Extract:
******************************
I'm Getting My Act Together and Taking It on the Road | |
---|---|
Music | Nancy Ford |
Lyrics | Gretchen Cryer |
Book | Gretchen Cryer |
Productions | 1978 Off-Broadway 1981 West End Chicago 1979 Travelite Theatre 1980 Drury Lane Theater 1982 World Playhouse Los Angeles 1982 Aquarius Theater 1983 Earl Carrol Theater |
I'm Getting My Act Together and Taking It on the Road is a musical with music by Nancy Ford and book and lyrics by Gretchen Cryer. The show premiered Off-Broadway in 1978.
The musical was produced by Joseph Papp and the New York Shakespeare Festival at The Public Theater, opening on June 14, 1978 and closing on March 15, 1981 at the Circle-in-the-Square (Downtown)after 1165 performances. Directed by Word Baker, the musical featured Gretchen Cryer as Heather; Nancy Ford appeared later in the run as Heather, as did Betty Buckley, Virginia Vestoff, Carol Hall, Betty Aberlin and Phyllis Newman. [1]
The show also had a 1981 West End production.
The show was presented by Encores! Off-Center at New York City Center in a semi-staged production in July 2013. Directed by Kathleen Marshall, the cast featured Jennifer Sanchez, Christina Sajous and Renée Elise Goldsberry. [2]
Landi Oshinowo, a West End actress, played Heather in the production's limited run at the Off-West End Jermyn Street Theatre in July 2016. Matthew Gould served as the show's director. The show's first UK revival was with this production. [3]
The lead, Heather, is a 39-year-old divorcée attempting a comeback as a pop star. Generally considered a feminist vehicle, the plot centers on her displaying new material for her manager without relying on showbiz clichés. However, "The collaborators are emphatic that they never meant the musical to be a feminist declaration. 'We were writing about relationships between men and women, not about women’s roles in society as a whole,' explains Ford." [4]
Manager Joe Epstein returns from a trip and finds his star Heather Jones on stage at a nightclub, singing her own songs about the emancipation of women, together with the two singers Alice and Cheryl and the band. She tells Joe Epstein that this would be her new show. Joe, who has been Heather's friend for a long time, reacts angrily to Heather's change, but he is not able to persuade Heather to go back to her usual role. Almost 40 years old, she feels that the time has come for a change. Joe finds the songs she is singing now unpleasant, because they remind him of the way he treats his own wife. Heather is determined to support women's liberation; she splits up with her manager and goes on to perform her own show.
******************************
Collected data:
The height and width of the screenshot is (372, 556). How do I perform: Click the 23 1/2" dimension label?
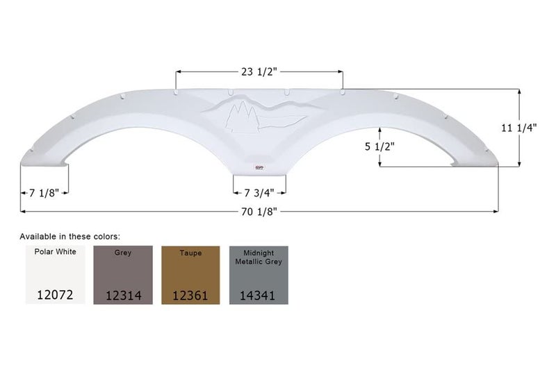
******************************
Challenge:
Answer these about the text on the musical:
1. On what date did the original production close?
2. Who directed the 2013 Encores! Off-Center production?
3. How old is the lead character, Heather?

Reply to the task:
1. March 15, 1981
2. Kathleen Marshall
3. 39